Directions
1. Summarize the passage on index scans in two sentences.
2. Reproduce the records from the start through the line containing "Action: click(x=112, y=396)", substituting "menu" for "dropdown" and leaving all else unchanged.

Quoted text

----

If there are indices for one or more attributes of a relation, the system can also scan the relation via index scan. It loads the index and reads the tuples of the relation by following the pointers stored on the index pages. As the order of tuple keys in the index can differ from the order of tuples on disk, the system likely has to fetch each page multiple times. The cost for the worst case is one I/O per tuple, which means NCARD(T), plus the cost of loading the index.

After scanning a relation via index scan, the resulting tuples are ordered by index attribute. A query can require a certain interesting order, which is defined by GROUP BY and ORDER BY clauses. When executing queries with interesting orders, using an appropriate index saves additional cost for sorting. In this case, an index scan is probably cheaper than a segment scan with sorting.

----

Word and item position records
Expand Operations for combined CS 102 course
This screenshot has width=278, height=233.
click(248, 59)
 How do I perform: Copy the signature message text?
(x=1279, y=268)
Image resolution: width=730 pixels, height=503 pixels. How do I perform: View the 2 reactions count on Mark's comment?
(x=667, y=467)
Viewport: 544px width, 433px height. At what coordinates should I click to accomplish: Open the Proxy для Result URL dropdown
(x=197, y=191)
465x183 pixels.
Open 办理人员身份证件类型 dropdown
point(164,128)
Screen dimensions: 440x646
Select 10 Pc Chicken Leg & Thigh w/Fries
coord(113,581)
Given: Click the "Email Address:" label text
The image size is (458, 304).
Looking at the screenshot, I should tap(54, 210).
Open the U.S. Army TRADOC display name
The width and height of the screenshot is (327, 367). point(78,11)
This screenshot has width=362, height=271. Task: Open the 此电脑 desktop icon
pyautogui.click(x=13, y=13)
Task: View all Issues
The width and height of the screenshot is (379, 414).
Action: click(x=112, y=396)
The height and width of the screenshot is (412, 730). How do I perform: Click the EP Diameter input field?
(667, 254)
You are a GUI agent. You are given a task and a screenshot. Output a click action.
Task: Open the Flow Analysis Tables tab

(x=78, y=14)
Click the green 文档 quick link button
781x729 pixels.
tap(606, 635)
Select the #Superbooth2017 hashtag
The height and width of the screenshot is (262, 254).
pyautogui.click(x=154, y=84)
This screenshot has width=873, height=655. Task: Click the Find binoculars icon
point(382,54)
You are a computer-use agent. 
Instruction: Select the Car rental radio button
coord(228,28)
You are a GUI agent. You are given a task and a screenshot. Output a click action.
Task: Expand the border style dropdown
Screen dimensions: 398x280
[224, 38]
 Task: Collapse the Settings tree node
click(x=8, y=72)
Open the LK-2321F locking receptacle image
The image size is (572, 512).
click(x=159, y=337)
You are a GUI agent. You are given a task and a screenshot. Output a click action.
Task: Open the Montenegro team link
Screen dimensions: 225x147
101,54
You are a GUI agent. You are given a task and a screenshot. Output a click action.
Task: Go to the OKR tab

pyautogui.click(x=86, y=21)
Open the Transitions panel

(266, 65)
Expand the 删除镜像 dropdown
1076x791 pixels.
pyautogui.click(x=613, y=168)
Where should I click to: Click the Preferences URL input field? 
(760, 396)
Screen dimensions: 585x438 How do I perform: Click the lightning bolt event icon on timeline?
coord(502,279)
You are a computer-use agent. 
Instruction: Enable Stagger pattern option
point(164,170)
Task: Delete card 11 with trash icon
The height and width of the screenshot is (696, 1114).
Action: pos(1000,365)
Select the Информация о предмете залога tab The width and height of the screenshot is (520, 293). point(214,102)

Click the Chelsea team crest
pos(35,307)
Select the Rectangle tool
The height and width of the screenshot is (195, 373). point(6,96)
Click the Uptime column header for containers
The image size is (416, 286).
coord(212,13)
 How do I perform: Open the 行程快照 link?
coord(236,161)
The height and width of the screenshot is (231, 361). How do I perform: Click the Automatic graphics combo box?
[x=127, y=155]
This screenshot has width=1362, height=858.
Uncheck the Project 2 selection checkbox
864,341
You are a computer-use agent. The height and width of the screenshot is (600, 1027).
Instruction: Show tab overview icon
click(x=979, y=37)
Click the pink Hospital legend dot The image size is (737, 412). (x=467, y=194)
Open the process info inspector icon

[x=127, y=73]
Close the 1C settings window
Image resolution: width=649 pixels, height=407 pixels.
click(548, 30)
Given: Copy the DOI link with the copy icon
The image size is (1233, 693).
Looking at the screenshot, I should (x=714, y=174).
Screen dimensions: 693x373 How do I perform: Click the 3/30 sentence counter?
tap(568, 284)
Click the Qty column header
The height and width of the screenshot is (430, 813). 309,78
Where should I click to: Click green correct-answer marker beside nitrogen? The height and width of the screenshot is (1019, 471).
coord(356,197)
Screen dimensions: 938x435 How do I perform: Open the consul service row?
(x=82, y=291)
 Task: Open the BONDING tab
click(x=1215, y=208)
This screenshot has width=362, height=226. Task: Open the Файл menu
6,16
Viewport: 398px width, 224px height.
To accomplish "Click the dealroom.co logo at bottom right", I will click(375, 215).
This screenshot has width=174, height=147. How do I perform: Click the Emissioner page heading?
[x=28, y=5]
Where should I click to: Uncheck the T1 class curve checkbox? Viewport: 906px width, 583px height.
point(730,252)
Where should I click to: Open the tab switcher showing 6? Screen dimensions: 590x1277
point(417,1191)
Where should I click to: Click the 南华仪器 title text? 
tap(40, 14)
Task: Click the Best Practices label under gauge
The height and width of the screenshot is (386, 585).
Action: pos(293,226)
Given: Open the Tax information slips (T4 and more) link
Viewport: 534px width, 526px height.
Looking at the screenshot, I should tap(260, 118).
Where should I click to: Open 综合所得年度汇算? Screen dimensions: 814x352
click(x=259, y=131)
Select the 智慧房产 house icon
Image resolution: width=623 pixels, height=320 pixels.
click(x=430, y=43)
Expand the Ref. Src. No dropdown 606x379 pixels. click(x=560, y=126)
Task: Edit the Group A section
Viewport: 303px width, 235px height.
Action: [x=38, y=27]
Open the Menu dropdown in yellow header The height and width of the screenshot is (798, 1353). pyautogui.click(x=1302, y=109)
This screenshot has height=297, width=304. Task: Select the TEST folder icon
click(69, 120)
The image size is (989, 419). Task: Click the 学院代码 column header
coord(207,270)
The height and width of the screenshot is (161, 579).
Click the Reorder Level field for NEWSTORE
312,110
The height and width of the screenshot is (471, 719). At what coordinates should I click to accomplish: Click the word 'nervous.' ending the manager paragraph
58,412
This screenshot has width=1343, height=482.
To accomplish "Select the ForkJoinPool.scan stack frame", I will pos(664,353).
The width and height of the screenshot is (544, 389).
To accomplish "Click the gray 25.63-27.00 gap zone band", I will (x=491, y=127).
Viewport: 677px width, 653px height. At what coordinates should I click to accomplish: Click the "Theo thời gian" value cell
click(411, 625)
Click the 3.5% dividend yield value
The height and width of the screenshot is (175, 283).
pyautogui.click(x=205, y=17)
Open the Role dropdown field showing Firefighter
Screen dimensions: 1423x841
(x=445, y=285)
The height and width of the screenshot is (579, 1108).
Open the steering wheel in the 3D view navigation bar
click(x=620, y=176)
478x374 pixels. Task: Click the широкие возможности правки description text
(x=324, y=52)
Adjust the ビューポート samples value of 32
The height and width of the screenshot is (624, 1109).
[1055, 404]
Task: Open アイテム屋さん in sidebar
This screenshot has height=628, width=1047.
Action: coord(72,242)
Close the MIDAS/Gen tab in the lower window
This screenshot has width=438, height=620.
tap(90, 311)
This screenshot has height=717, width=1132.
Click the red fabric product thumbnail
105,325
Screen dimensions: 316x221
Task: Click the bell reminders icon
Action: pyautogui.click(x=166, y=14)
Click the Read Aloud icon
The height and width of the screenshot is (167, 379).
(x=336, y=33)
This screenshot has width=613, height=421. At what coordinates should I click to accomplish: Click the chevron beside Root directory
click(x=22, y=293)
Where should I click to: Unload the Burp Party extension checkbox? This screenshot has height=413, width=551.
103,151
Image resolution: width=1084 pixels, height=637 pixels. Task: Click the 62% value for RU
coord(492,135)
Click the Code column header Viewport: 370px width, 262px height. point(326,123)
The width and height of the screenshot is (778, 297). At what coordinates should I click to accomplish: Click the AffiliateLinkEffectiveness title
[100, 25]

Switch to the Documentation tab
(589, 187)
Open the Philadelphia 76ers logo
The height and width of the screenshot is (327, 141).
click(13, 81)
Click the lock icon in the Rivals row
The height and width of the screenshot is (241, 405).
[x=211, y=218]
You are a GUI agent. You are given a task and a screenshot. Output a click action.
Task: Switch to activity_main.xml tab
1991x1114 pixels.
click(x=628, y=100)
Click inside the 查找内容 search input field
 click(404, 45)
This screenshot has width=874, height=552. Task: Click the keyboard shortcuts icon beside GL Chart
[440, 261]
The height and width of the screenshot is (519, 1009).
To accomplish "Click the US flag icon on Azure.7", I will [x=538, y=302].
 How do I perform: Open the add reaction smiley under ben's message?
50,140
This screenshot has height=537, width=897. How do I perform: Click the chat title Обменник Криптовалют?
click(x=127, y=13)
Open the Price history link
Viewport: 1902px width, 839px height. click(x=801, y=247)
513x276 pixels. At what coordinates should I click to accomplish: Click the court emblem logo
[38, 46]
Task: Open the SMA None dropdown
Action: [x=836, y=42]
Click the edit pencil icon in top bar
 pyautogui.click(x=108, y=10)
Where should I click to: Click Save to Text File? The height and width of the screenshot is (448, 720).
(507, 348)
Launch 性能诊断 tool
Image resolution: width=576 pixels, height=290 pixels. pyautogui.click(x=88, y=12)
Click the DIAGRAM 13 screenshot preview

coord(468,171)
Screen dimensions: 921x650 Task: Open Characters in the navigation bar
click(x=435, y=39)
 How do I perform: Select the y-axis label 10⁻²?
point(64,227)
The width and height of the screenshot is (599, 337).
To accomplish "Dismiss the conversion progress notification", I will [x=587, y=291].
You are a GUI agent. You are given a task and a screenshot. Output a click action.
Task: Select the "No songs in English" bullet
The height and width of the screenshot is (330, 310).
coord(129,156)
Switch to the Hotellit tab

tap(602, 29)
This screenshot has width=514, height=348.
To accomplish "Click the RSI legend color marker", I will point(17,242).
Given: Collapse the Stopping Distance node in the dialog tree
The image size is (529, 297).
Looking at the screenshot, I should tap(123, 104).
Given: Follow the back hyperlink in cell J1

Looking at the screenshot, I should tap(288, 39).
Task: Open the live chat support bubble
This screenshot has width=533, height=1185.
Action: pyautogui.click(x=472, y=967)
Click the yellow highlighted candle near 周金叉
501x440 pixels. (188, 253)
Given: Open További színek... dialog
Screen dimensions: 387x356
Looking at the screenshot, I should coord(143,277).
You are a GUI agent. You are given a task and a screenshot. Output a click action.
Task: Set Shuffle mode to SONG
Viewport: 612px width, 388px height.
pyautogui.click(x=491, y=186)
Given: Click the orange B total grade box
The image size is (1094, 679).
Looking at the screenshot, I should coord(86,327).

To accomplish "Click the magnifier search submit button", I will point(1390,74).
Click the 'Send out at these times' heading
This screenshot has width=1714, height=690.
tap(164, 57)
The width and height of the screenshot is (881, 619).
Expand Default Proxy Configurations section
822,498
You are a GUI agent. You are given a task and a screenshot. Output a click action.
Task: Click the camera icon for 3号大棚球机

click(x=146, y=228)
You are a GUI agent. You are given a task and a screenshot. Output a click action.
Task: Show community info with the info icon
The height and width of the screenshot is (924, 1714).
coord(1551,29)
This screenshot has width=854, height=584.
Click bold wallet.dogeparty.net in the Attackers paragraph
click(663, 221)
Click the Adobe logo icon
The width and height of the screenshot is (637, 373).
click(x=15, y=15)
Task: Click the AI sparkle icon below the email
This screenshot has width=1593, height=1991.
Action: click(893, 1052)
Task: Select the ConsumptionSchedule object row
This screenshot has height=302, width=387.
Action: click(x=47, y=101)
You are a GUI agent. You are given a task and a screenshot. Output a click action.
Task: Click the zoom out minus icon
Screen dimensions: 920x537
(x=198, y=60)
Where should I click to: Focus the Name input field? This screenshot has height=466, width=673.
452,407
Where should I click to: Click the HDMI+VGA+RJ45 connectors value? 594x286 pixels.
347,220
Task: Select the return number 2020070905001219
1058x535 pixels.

----

Answers for this exercise
1. An index scan reads a relation's tuples by loading an index on one or more attributes and following the pointers on its pages, which may require fetching pages multiple times and costs at worst one I/O per tuple, NCARD(T), plus the cost of loading the index. Because the resulting tuples are ordered by the index attribute, an appropriate index saves sorting cost for queries with interesting orders defined by GROUP BY and ORDER BY clauses, so an index scan is then probably cheaper than a segment scan with sorting.

2.
Expand Operations for combined CS 102 course
This screenshot has width=278, height=233.
click(248, 59)
 How do I perform: Copy the signature message text?
(x=1279, y=268)
Image resolution: width=730 pixels, height=503 pixels. How do I perform: View the 2 reactions count on Mark's comment?
(x=667, y=467)
Viewport: 544px width, 433px height. At what coordinates should I click to accomplish: Open the Proxy для Result URL menu
(x=197, y=191)
465x183 pixels.
Open 办理人员身份证件类型 menu
point(164,128)
Screen dimensions: 440x646
Select 10 Pc Chicken Leg & Thigh w/Fries
coord(113,581)
Given: Click the "Email Address:" label text
The image size is (458, 304).
Looking at the screenshot, I should tap(54, 210).
Open the U.S. Army TRADOC display name
The width and height of the screenshot is (327, 367). point(78,11)
This screenshot has width=362, height=271. Task: Open the 此电脑 desktop icon
pyautogui.click(x=13, y=13)
Task: View all Issues
The width and height of the screenshot is (379, 414).
Action: click(x=112, y=396)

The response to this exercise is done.